Isolierte Nucleinsäuresequenz, umfassend mindestens 15 zusammenhängende Nucleotide von SEQ ID NO:2, wobei die 15 zusammenhängenden Nucleotide Nucleotide umfassen, die für eine Aminosäuresubstitution in Position 171 von SEQ ID NO:4 kodieren, wobei die Substition mit einem Phänotyp von hoher Knochenmasse verbunden ist.
Isoliertes HBM (hohe Knochenmasse)-Polynucleotid, umfassend eine Nucleinsäure, ausgewählt aus der Gruppe, bestehend aus:
(a) einer Nucleinsäure mit der Sequenz gemäß SEQ ID NO:2;

(b) einer Nucleinsäure, die für ein Polypeptid gemäß SEQ ID NO:4 kodiert;

(c) einer Nucleinsäure, die komplementär zu einer Nucleinsäure gemäß

(a) oder (b) ist; und

(d) einer Nucleinsäure, die mindestens 15 zusammenhängende Nucleotide umfasst, die die Position 582 von SEQ ID NO:2 umfassen, aus einem Polynucleotid gemäß (a), (b) und (c).
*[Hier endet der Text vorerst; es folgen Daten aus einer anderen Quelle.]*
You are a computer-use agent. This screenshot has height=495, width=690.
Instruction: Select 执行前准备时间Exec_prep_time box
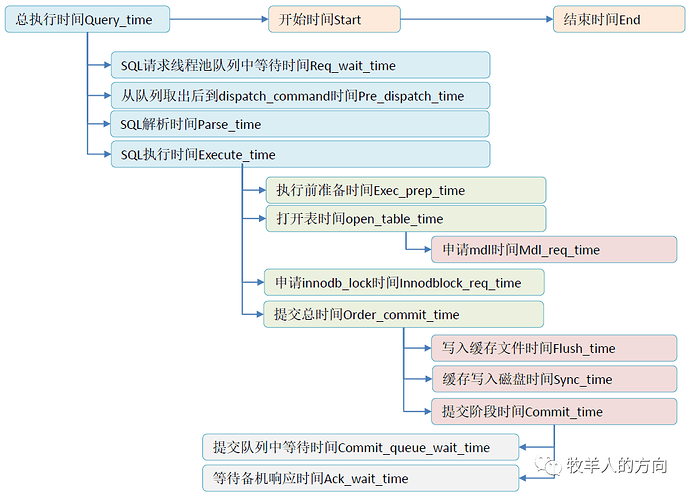click(x=405, y=190)
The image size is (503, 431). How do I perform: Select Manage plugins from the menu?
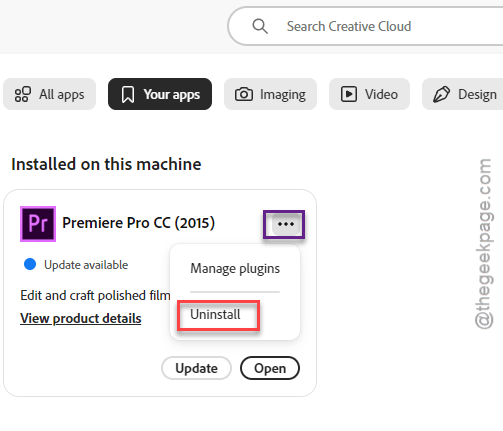235,269
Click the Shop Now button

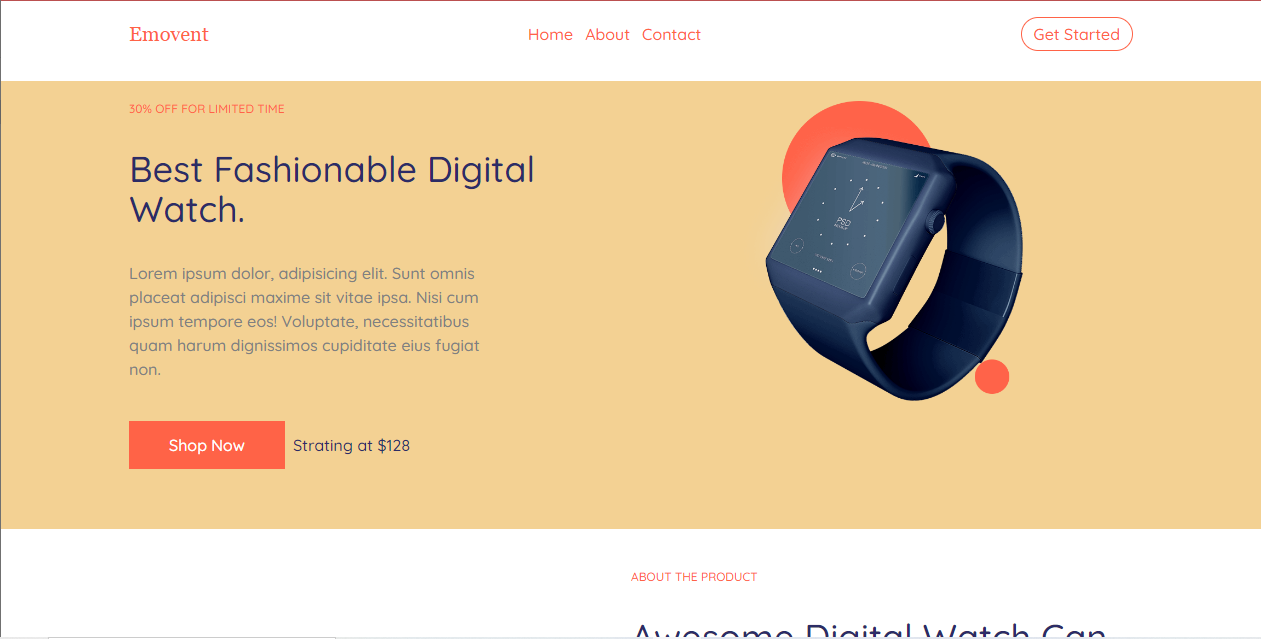coord(207,445)
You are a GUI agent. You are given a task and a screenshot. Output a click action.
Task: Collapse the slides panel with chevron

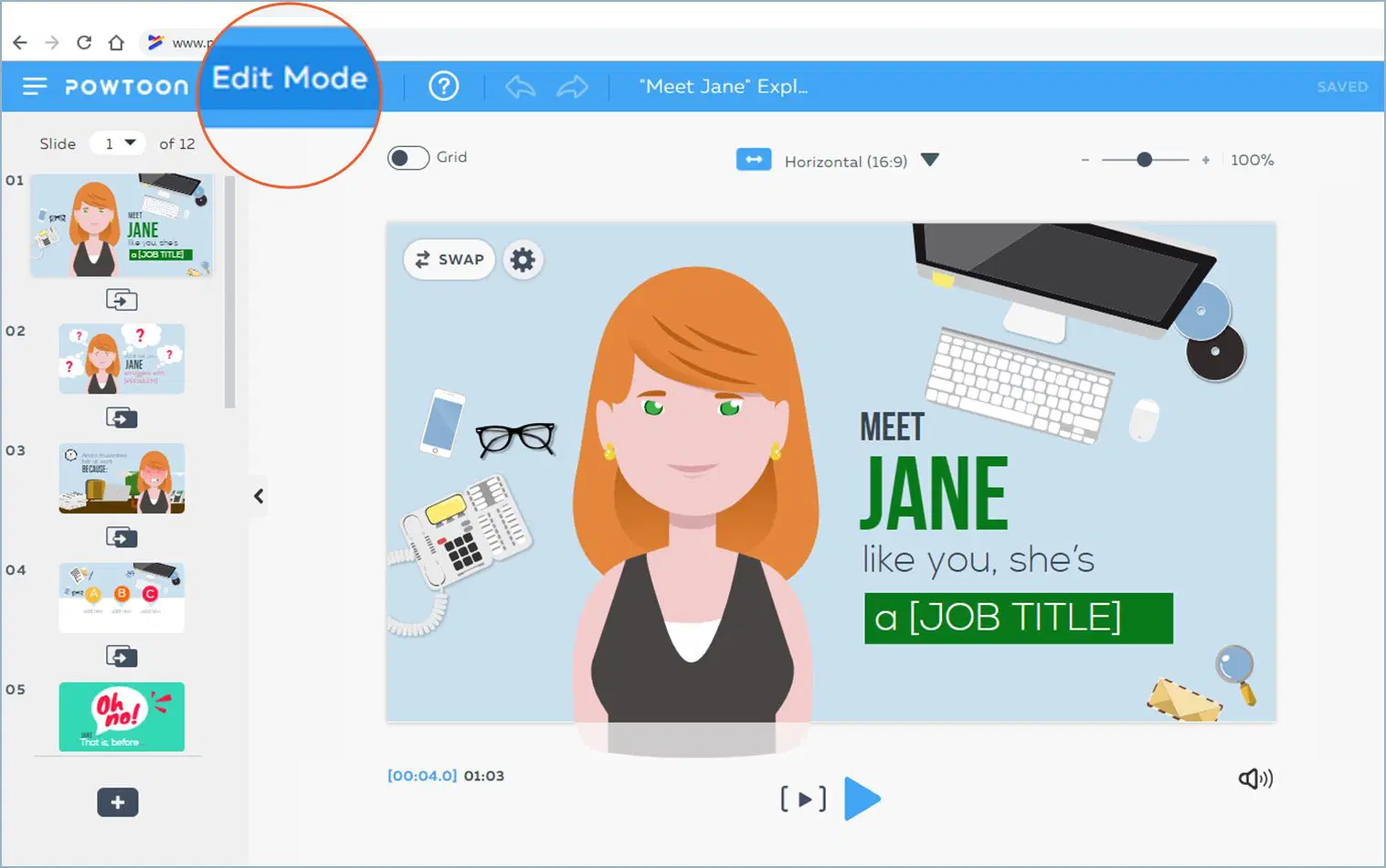tap(259, 496)
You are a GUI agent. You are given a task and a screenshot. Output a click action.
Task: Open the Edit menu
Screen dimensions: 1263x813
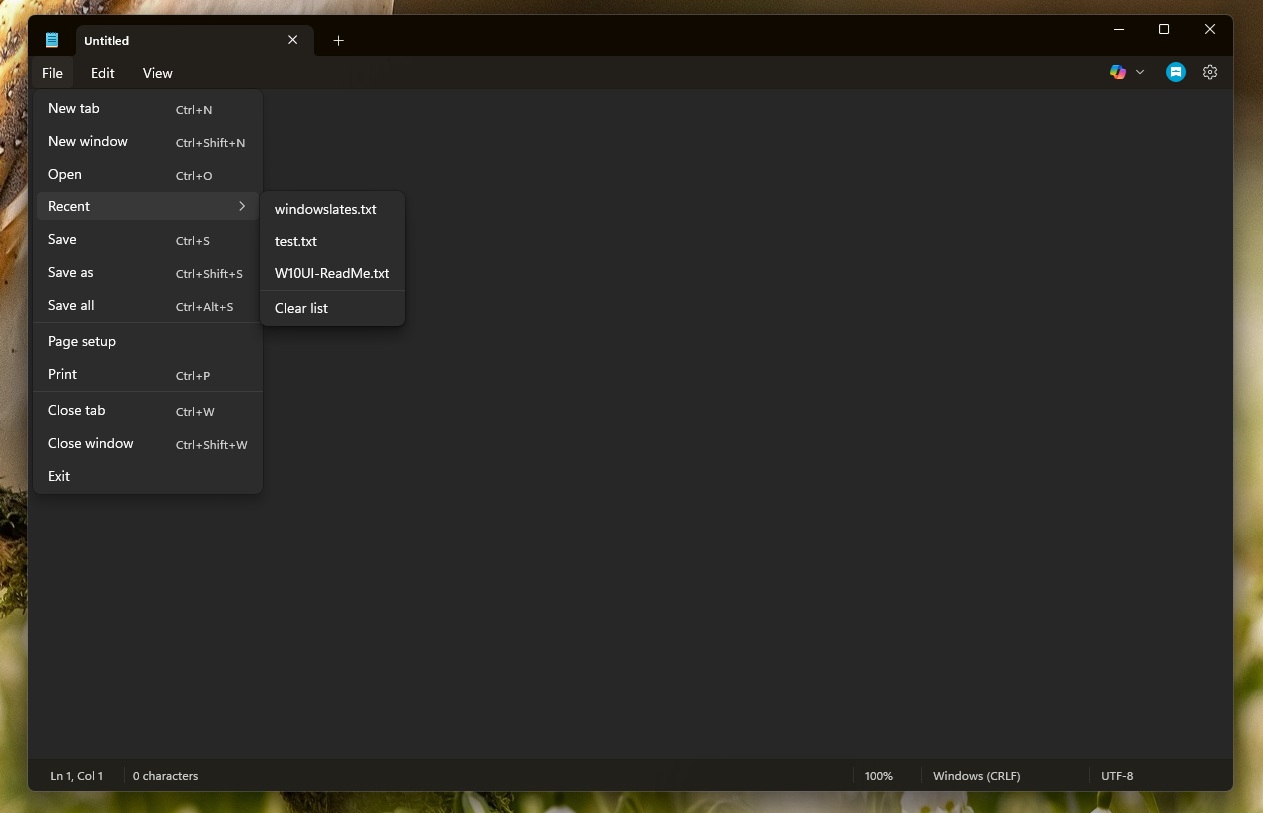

Verwendung eines Antikörpers, der an ein Polypeptid bindet, das durch eine Nucleinsäure gemäß einem der Ansprüche 18, 20, 22 oder 24 kodiert wird und an der fokalen Adhäsionsignalgebung beteiligt ist, zur Herstellung eines Arzneimittels zur Modulation der Knochendichte.
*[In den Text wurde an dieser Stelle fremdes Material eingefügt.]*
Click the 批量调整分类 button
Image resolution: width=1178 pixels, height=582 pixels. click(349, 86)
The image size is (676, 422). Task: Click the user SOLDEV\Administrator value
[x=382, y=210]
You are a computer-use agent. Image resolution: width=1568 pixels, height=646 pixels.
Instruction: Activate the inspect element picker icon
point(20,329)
Verwendung eines Antikörpers, der an ein Polypeptid bindet, das durch eine Nucleinsäure gemäß einem der Ansprüche 18, 20, 22 oder 24 kodiert wird und an der fokalen Adhäsionssignalgebung beteiligt ist, zur Herstellung eines Arzneimittels zur Behandlung von Knochenentwicklungsstörungen.
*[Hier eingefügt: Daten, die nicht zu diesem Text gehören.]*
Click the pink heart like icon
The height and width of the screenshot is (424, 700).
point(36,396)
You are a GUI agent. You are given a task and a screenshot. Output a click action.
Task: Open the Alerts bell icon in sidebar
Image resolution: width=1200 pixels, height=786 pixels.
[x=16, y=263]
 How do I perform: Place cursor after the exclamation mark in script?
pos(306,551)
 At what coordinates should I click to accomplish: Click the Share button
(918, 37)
Verwendung nach Anspruch 25 oder 26, wobei das Polypeptid die Sequenz gemäß SEQ ID NO:4 aufweist.
Antikörper, der an ein Polypeptid bindet, das durch eine Nucleinsäure gemäß einem der Ansprüche 18, 20, 22 oder 24 kodiert wird und an der fokalen Adhäsionssignalgebung beteiligt ist, zur Modulation der Knochendichte.
Antikörper, der an ein Polypeptid bindet, das durch eine Nucleinsäure gemäß einem der Ansprüche 18, 20, 22 oder 24 kodiert wird und an der fokalen Adhäsionssignalgebung beteiligt ist, zur Behandlung von Knochenentwicklungsstörungen.
Antikörper nach Anspruch 28 oder 29, wobei das Polypeptid die Sequenz gemäß SEQ ID NO:4 aufweist.